After the opening later this year, what’s next?
It’s funny, we were at a community meeting the other day, and someone asked, “When the park opens, does that mean all the equitable development just stops?” And we said, “No, no, no. That’s when we have a platform to host small businesses, provide technical assistance, run our community leadership empowerment workshop, and more.”
That’s what’s exciting. Opening the park is the time to triple down on these investments.
Pivoting to the recent fires in Los Angeles, communities like Altadena are now facing the challenge of rebuilding while also trying to protect their history and residents’ generational wealth. From your experiences, share the lessons learned on how to honor the past while bringing diverse stakeholders together to plan for a resilient future.

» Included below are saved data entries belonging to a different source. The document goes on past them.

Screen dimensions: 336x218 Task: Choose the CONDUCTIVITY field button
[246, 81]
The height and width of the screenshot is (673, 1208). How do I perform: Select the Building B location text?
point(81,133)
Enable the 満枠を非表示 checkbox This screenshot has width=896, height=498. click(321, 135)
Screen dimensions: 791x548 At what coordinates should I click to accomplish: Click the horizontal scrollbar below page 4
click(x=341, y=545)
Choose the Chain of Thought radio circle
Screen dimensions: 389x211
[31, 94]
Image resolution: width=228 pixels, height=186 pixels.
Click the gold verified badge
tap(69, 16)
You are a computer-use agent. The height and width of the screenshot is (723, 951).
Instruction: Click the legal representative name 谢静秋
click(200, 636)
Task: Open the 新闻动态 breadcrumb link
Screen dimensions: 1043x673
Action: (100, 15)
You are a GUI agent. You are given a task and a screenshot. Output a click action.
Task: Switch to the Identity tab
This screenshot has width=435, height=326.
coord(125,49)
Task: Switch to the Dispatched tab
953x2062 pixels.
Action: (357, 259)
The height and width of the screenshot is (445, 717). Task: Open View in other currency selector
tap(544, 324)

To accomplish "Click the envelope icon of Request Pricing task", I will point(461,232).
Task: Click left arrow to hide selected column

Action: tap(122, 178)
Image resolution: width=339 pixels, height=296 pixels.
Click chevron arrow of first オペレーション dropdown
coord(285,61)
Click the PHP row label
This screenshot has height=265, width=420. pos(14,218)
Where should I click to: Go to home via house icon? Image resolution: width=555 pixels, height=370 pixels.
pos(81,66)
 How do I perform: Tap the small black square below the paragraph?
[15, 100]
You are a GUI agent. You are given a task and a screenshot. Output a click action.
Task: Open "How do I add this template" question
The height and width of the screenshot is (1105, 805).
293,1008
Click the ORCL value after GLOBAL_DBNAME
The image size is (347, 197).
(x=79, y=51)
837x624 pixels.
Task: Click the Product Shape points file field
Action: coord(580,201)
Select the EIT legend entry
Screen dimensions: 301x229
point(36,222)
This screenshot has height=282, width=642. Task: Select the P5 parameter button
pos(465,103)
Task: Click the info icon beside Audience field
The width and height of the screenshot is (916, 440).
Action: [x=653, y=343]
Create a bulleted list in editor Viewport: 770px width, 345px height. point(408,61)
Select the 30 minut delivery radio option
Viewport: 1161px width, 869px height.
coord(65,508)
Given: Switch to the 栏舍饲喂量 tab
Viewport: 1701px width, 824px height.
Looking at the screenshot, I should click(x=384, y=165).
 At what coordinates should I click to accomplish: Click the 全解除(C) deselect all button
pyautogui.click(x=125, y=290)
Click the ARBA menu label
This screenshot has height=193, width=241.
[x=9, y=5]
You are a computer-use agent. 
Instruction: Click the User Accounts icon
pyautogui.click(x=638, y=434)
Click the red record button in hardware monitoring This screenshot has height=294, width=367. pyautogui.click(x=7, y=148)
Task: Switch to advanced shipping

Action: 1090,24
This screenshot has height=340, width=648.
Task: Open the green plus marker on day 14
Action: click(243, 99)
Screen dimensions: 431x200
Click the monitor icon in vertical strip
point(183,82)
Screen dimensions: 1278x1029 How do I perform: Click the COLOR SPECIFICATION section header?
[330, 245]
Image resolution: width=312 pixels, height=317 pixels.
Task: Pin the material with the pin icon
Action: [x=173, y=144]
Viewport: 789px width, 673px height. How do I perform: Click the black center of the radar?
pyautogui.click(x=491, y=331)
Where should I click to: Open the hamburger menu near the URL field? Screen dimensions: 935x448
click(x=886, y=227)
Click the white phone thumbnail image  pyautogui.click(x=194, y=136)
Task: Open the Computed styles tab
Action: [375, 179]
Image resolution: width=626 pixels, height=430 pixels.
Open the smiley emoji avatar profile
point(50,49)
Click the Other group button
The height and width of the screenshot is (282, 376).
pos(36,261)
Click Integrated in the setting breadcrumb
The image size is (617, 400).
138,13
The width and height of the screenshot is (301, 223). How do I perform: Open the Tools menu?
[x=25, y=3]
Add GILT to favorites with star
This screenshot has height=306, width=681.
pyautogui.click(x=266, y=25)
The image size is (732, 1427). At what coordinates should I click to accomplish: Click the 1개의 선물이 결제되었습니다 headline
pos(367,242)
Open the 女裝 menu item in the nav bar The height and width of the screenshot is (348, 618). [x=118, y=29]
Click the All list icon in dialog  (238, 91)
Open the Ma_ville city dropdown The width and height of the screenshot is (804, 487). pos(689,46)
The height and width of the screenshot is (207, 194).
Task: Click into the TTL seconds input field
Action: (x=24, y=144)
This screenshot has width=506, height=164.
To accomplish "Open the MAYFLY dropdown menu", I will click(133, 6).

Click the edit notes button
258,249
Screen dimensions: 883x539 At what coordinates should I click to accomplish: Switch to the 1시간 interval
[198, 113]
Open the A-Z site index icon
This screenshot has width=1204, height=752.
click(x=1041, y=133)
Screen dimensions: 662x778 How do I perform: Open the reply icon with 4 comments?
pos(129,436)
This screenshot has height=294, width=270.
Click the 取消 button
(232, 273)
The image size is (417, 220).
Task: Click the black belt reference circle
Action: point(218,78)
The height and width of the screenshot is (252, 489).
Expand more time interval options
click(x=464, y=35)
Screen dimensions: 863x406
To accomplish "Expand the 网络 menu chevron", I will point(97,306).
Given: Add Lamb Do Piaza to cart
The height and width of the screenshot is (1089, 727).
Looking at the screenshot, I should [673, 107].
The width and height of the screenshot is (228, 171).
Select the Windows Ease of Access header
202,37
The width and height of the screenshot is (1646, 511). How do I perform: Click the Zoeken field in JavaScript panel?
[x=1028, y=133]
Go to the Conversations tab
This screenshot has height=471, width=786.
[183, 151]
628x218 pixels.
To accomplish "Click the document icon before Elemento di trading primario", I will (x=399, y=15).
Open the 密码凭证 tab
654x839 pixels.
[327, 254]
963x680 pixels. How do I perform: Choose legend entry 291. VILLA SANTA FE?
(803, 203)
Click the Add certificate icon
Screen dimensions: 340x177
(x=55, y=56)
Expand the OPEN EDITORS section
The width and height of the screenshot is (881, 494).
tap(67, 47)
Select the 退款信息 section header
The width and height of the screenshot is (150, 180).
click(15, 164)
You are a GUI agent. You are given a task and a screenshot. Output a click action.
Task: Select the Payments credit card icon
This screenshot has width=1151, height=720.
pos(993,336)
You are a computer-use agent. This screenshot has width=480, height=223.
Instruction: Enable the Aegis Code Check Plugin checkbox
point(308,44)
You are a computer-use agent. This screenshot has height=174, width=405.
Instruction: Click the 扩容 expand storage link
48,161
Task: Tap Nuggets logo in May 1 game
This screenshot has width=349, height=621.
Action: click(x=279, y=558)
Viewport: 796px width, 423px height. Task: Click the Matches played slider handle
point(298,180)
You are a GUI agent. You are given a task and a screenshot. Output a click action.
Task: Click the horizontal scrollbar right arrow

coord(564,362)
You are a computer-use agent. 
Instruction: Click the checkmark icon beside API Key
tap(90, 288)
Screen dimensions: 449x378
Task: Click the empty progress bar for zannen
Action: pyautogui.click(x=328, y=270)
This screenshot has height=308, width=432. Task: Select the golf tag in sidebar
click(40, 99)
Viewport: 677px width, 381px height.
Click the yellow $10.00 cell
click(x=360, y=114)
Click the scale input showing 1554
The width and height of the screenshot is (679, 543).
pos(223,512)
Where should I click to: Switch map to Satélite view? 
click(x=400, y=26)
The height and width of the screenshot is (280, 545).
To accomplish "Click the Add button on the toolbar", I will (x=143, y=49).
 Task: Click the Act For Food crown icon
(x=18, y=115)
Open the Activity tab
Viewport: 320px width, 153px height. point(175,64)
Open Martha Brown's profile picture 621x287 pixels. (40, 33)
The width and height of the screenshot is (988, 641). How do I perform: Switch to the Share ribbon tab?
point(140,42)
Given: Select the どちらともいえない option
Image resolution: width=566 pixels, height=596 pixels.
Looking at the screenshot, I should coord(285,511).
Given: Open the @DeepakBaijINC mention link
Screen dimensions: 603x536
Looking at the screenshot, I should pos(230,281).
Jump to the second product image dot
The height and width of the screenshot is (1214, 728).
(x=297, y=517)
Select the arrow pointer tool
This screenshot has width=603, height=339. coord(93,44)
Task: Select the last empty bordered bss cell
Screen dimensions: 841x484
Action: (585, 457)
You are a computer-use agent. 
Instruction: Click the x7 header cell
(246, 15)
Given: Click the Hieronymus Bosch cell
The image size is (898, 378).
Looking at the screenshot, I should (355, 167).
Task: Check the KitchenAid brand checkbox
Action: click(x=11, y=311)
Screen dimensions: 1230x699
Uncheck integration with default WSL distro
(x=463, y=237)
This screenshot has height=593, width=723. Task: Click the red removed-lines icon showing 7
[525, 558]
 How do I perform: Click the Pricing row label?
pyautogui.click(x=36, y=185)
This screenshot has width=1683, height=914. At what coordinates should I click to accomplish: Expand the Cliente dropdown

Being an Angeleno, part of it as a fourth-generation Californian, I was just devastated by the fires. So, I feel for the community that’s there. A couple of thoughts here, but first:
This is top of mind for me because I just came back from Detroit, where I’ve been thinking a lot about how we honor the past. In Detroit, the I-375 freeway wiped out a thriving Black middle-class neighborhood. Similarly, in places like Altadena, there was an opportunity for Black families to build generational wealth in communities they created, and that was evaporated. History can’t be lost in the rebuilding process.
Second, there are a lot of different folks coming in with a lot of different ideas. What we’ve learned is that it’s essential to bring all the key stakeholders around the table, so people aren’t working at cross purposes. Everyone wants the same thing—supporting homes, continuing economic development, but we have to avoid ending up with a vacant landscape for the next 20 years.
Last, it comes down to the old adage—“If you want to go fast, go alone. If you want to go far, go together.” Taking the time to engage residents, nonprofits, the city, and all the key players—to get it right is critical. It can be frustrating, because people want action quickly, but showing early progress and building wins along the way keeps people engaged and prevents burnout.
Last question: A new book by Michael Lewis, drawn from The Washington Post reporting over the past two years (Who Is Government?: The Untold Story of Public Service) profiles people like you: unsung public servants who have served with dedication and success the “public interest.” How have you succeeded?
I see my job as being a convener, bringing people together. We could not do this project without our city partners, and we’ve had amazing city staff doing really good work under very tough circumstances, especially now. That’s where the benefits of public-private partnership come through. The city can bring significant resources.
For example, the District of Columbia is funding half of the construction costs for the Bridge Park, and that’s meaningful. They bring expertise and scale, and what we bring to the table is longevity. We run an organization called the Town Hall Education Arts & Recreation Campus (THEARC) on a 99-year lease with the city, operating what’s become the largest privately funded coalition of social sector nonprofits in the country.
During COVID, we launched what was, at the time, the largest privately funded, unconditional cash transfer program in the United States. Through our nonprofit partners, we distributed about $3.5 million directly to residents—no strings attached. That was possible because we had already built the trust, the relationships, and the infrastructure to move quickly when the community needed it most.
Politicians, by nature, come and go. But as community-based non-profits, we can provide consistency, and that’s how we build trust—over the long term. We’re not going anywhere.